Green bonds are emerging rapidly as a new category within fixed income.
The market has grown over the past few years and keeps on broadening in terms of countries, currencies, sectors and seniority/ranking.
Bram Bosm, green bonds portfolio manager at NN Investment Parnters, gives five reasons why green bonds matter.
Stress the responsible investing strategy
An allocation to a dedicated green bond portfolio is a clear statement that the investor is paying attention to climate change, impact investing and responsible investing. Internal and external stakeholders (for example a pension fund sponsor or insurance client) take note of a fixed allocation to green bonds, which fits in with a broader responsible investing strategy.
A consistent and visible exposure to green bonds
Green bonds currently are being issued in a broad range of fixed income sub-asset classes: sovereign, credits, emerging market debt and asset-backed securities. It is likely that every asset manager who manages a regular portfolio buys some green bonds. But highlighting green bond holdings in regular portfolios may give the wrong impression. Investors who are less compliant with environmental, social, governance (ESG) standards might ‘greenwash’ their holdings by using their green bond exposure to pretend they have strong ESG policies in place, when in fact they are more of a coincidence than a conscious choice. Another risk is that if one has for example an exposure of 5% to green bonds at a certain moment in time, this could be window-dressing and the percentage through the remainder of the year or past year may be much lower.

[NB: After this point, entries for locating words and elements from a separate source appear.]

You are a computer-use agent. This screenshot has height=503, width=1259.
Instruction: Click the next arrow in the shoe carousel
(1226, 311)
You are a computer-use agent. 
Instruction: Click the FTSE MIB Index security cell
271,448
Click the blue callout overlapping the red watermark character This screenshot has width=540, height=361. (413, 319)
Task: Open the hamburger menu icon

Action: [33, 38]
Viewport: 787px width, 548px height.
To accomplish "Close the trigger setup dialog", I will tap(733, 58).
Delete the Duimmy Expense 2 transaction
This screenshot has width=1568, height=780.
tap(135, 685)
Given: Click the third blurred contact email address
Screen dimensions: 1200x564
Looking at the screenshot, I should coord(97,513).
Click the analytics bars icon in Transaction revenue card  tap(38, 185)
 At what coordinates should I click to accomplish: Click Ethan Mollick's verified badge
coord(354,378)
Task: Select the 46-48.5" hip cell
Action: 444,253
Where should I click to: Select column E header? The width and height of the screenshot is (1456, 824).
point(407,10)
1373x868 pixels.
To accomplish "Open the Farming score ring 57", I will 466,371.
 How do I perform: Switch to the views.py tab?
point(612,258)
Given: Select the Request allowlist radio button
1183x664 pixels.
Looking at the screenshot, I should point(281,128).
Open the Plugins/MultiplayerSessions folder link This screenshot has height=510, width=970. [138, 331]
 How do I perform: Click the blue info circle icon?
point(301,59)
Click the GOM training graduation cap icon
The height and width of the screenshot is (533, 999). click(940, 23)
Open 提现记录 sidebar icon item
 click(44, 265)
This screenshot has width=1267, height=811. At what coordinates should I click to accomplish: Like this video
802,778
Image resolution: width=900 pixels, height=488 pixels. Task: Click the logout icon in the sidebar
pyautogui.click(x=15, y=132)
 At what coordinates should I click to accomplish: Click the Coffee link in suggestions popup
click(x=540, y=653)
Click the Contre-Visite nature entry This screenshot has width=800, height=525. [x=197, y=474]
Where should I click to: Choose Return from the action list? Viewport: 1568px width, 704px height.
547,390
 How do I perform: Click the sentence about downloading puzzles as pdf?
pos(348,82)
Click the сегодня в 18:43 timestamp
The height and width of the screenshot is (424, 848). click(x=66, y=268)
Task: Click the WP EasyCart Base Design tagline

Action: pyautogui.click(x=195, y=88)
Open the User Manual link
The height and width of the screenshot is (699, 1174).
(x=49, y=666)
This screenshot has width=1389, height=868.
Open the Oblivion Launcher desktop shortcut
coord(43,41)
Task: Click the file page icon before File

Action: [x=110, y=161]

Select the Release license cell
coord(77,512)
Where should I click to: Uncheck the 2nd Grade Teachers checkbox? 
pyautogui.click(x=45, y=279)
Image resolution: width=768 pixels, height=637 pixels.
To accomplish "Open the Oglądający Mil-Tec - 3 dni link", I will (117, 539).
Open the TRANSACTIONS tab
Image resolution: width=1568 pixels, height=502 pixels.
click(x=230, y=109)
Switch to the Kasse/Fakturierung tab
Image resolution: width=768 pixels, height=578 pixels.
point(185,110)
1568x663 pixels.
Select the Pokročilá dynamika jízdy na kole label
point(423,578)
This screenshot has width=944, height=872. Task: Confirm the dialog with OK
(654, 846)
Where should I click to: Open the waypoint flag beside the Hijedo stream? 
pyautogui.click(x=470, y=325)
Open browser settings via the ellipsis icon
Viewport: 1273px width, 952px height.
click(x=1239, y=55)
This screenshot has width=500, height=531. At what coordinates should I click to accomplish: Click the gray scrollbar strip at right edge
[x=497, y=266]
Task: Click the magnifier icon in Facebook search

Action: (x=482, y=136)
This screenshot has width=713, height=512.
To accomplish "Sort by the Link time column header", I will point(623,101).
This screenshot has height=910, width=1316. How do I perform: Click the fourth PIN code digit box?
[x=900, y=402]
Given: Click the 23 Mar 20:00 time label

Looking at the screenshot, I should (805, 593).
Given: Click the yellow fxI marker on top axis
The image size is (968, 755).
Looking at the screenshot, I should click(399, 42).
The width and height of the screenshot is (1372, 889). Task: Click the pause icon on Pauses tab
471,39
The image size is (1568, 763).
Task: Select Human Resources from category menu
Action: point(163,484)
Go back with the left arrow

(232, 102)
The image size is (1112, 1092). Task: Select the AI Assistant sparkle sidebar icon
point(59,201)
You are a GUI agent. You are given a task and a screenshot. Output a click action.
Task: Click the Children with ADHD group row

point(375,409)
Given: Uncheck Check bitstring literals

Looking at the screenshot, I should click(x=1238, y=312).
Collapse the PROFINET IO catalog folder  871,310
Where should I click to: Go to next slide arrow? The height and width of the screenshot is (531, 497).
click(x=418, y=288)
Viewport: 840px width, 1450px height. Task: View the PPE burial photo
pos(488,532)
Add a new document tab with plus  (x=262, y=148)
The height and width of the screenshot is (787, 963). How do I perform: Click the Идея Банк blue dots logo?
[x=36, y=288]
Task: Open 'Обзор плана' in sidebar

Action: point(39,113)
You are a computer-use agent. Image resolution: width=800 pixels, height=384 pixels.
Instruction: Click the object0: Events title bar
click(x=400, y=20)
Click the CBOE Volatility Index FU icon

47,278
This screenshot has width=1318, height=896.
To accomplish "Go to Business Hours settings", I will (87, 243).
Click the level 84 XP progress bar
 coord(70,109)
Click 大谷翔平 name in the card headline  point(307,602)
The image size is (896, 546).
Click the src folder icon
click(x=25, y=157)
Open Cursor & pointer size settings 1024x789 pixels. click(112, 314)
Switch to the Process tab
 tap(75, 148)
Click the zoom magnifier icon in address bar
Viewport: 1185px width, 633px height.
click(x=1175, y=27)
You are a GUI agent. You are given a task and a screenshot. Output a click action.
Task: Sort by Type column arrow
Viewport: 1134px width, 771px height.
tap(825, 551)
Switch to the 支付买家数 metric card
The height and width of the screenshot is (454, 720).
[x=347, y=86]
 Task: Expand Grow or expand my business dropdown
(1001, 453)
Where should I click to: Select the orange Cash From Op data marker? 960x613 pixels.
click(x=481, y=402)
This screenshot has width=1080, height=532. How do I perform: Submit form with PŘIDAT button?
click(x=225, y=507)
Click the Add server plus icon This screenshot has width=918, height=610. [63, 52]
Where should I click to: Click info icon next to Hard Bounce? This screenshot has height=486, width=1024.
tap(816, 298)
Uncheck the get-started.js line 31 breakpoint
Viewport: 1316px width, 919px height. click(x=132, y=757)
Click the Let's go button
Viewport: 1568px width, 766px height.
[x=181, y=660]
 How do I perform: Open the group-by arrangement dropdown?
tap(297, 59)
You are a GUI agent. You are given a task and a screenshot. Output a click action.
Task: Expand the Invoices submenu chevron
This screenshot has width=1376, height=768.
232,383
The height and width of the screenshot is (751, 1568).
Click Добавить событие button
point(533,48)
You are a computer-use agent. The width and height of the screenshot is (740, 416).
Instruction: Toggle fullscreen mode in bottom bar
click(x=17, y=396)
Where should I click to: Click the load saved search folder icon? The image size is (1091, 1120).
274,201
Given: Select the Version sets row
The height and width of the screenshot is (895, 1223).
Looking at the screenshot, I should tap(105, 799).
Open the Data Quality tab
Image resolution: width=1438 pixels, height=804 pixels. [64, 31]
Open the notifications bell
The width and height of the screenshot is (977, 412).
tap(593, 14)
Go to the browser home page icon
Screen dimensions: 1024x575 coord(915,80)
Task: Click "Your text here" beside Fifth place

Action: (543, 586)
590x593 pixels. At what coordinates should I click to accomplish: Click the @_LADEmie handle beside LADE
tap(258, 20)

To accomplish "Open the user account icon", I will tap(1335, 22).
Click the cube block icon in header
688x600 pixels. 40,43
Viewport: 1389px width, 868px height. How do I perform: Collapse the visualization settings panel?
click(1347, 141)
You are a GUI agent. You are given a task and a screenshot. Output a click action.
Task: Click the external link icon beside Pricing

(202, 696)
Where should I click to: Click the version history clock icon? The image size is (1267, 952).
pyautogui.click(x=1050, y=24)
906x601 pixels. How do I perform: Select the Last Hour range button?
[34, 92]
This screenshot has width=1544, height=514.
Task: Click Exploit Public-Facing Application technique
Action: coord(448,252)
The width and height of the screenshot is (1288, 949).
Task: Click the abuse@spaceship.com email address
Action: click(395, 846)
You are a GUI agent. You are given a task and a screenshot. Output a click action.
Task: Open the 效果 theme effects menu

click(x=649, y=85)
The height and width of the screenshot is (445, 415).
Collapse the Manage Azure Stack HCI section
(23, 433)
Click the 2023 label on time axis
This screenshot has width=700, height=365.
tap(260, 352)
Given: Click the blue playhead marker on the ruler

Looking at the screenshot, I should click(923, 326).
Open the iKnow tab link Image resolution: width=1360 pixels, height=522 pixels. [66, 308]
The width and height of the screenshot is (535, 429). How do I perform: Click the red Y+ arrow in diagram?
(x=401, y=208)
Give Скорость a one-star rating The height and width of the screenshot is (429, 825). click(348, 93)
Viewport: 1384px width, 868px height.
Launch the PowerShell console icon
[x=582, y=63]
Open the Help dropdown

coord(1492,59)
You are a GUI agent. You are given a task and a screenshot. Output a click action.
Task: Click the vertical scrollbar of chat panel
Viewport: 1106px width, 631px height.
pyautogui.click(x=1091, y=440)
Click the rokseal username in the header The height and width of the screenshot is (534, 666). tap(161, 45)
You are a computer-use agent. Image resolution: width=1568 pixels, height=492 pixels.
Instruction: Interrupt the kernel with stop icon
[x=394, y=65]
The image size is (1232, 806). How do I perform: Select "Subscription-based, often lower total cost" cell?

A clear definition of green: avoiding greenwashing
Current portfolios often include green labeled bonds, and as noted, this may be more of a coincidence then a conscious allocation. For these portfolios the manager often does not look at the type of projects that are financed and what green structure is bought into. The risk of greenwashing is high. For example, would you buy a green bond from an issuer who also finances (nuclear) weapon suppliers or trade arms in its regular business? If so, what is good practice and what is below market standards? The reputational risk is high if one takes the green label for granted.
More engagement with green bond issuers on ESG topics
One of the clear benefits of allocating separately to green bonds is the high level of potential engagement. Such allocations are not only more visible to internal and external stakeholders. They are also visible to green bond issuers, who prefer to engage with investors who have clear defined green bond mandates and portfolios. Issuers prefer to allocate more to dedicated green bond portfolios as this is a reliable and diversifying source of funding with a long time horizon.
The green bond label is voluntary and everybody can label a bond green. That is why asset managers carefully analyse green bonds before they are issued in the market. The process does not stop there. After issuance it is an ongoing screening process to make sure that the issuer spends the proceeds according to their commitments. The impact of green bond funds is also important. How much carbon dioxide emissions are reduced by your investment in a green bond fund? What type of projects are being financed, and in which regions? The impact report is an important benefit of investing in a dedicated green bond fund.